* _TASK REQUIREMENTS_
Exact copies of all the records are to be printed.

(Saved entries)
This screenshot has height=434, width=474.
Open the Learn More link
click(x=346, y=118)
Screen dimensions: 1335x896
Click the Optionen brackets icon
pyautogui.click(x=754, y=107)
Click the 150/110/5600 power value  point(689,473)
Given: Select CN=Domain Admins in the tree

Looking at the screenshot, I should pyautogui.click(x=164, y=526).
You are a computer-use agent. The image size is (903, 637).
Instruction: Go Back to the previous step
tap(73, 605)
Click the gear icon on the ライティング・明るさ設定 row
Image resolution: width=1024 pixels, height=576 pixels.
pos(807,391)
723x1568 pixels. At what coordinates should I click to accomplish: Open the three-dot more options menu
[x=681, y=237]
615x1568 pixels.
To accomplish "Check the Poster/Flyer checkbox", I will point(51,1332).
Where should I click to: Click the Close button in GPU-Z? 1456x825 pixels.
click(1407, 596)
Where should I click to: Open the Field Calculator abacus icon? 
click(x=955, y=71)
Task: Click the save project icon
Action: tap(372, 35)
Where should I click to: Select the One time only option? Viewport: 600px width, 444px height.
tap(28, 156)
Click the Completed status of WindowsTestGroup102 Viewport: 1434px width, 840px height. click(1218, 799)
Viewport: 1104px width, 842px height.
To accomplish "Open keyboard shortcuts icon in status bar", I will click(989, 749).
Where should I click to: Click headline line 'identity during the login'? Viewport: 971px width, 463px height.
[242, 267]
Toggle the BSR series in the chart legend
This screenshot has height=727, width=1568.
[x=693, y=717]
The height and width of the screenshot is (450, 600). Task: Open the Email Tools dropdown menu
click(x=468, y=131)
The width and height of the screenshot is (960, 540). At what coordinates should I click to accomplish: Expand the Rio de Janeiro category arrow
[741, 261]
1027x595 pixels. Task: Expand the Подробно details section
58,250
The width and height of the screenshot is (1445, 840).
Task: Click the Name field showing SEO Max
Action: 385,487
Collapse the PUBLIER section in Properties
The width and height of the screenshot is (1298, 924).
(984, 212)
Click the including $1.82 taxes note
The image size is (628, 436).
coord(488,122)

* _ANSWER SPACE_
This screenshot has height=434, width=474.
Open the Learn More link
click(x=346, y=118)
Screen dimensions: 1335x896
Click the Optionen brackets icon
pyautogui.click(x=754, y=107)
Click the 150/110/5600 power value  point(689,473)
Given: Select CN=Domain Admins in the tree

Looking at the screenshot, I should pyautogui.click(x=164, y=526).
You are a computer-use agent. The image size is (903, 637).
Instruction: Go Back to the previous step
tap(73, 605)
Click the gear icon on the ライティング・明るさ設定 row
Image resolution: width=1024 pixels, height=576 pixels.
pos(807,391)
723x1568 pixels. At what coordinates should I click to accomplish: Open the three-dot more options menu
[x=681, y=237]
615x1568 pixels.
To accomplish "Check the Poster/Flyer checkbox", I will point(51,1332).
Where should I click to: Click the Close button in GPU-Z? 1456x825 pixels.
click(1407, 596)
Where should I click to: Open the Field Calculator abacus icon? 
click(x=955, y=71)
Task: Click the save project icon
Action: tap(372, 35)
Where should I click to: Select the One time only option? Viewport: 600px width, 444px height.
tap(28, 156)
Click the Completed status of WindowsTestGroup102 Viewport: 1434px width, 840px height. click(1218, 799)
Viewport: 1104px width, 842px height.
To accomplish "Open keyboard shortcuts icon in status bar", I will click(989, 749).
Where should I click to: Click headline line 'identity during the login'? Viewport: 971px width, 463px height.
[242, 267]
Toggle the BSR series in the chart legend
This screenshot has height=727, width=1568.
[x=693, y=717]
The height and width of the screenshot is (450, 600). Task: Open the Email Tools dropdown menu
click(x=468, y=131)
The width and height of the screenshot is (960, 540). At what coordinates should I click to accomplish: Expand the Rio de Janeiro category arrow
[741, 261]
1027x595 pixels. Task: Expand the Подробно details section
58,250
The width and height of the screenshot is (1445, 840).
Task: Click the Name field showing SEO Max
Action: 385,487
Collapse the PUBLIER section in Properties
The width and height of the screenshot is (1298, 924).
(984, 212)
Click the including $1.82 taxes note
The image size is (628, 436).
coord(488,122)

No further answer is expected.